* _Exercise requirements_: Print the entries once more, unchanged.
____________________
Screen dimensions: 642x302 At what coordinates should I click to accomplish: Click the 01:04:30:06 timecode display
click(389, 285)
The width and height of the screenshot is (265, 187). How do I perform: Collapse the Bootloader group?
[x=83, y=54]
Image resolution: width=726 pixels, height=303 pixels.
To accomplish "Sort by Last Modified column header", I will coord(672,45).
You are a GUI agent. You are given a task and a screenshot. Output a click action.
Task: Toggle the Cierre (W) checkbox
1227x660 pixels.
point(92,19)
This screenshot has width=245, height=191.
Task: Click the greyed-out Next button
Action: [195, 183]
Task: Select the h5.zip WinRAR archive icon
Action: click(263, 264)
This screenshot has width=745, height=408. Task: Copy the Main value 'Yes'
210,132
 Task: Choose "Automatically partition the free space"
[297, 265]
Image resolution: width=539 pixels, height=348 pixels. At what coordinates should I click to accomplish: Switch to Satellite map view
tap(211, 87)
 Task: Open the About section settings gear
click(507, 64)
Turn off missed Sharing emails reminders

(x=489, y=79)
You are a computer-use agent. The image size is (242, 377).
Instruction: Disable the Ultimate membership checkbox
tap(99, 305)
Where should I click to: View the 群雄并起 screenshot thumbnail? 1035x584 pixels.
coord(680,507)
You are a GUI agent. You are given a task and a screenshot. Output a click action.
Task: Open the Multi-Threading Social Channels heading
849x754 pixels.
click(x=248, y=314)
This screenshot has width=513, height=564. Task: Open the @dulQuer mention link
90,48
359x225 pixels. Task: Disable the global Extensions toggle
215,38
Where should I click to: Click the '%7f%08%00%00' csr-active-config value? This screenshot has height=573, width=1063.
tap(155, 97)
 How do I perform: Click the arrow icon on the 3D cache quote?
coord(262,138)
____________________
* _Output_:
Screen dimensions: 642x302 At what coordinates should I click to accomplish: Click the 01:04:30:06 timecode display
click(389, 285)
The width and height of the screenshot is (265, 187). How do I perform: Collapse the Bootloader group?
[x=83, y=54]
Image resolution: width=726 pixels, height=303 pixels.
To accomplish "Sort by Last Modified column header", I will coord(672,45).
You are a GUI agent. You are given a task and a screenshot. Output a click action.
Task: Toggle the Cierre (W) checkbox
1227x660 pixels.
point(92,19)
This screenshot has width=245, height=191.
Task: Click the greyed-out Next button
Action: [195, 183]
Task: Select the h5.zip WinRAR archive icon
Action: click(263, 264)
This screenshot has width=745, height=408. Task: Copy the Main value 'Yes'
210,132
 Task: Choose "Automatically partition the free space"
[297, 265]
Image resolution: width=539 pixels, height=348 pixels. At what coordinates should I click to accomplish: Switch to Satellite map view
tap(211, 87)
 Task: Open the About section settings gear
click(507, 64)
Turn off missed Sharing emails reminders

(x=489, y=79)
You are a computer-use agent. The image size is (242, 377).
Instruction: Disable the Ultimate membership checkbox
tap(99, 305)
Where should I click to: View the 群雄并起 screenshot thumbnail? 1035x584 pixels.
coord(680,507)
You are a GUI agent. You are given a task and a screenshot. Output a click action.
Task: Open the Multi-Threading Social Channels heading
849x754 pixels.
click(x=248, y=314)
This screenshot has width=513, height=564. Task: Open the @dulQuer mention link
90,48
359x225 pixels. Task: Disable the global Extensions toggle
215,38
Where should I click to: Click the '%7f%08%00%00' csr-active-config value? This screenshot has height=573, width=1063.
tap(155, 97)
 How do I perform: Click the arrow icon on the 3D cache quote?
coord(262,138)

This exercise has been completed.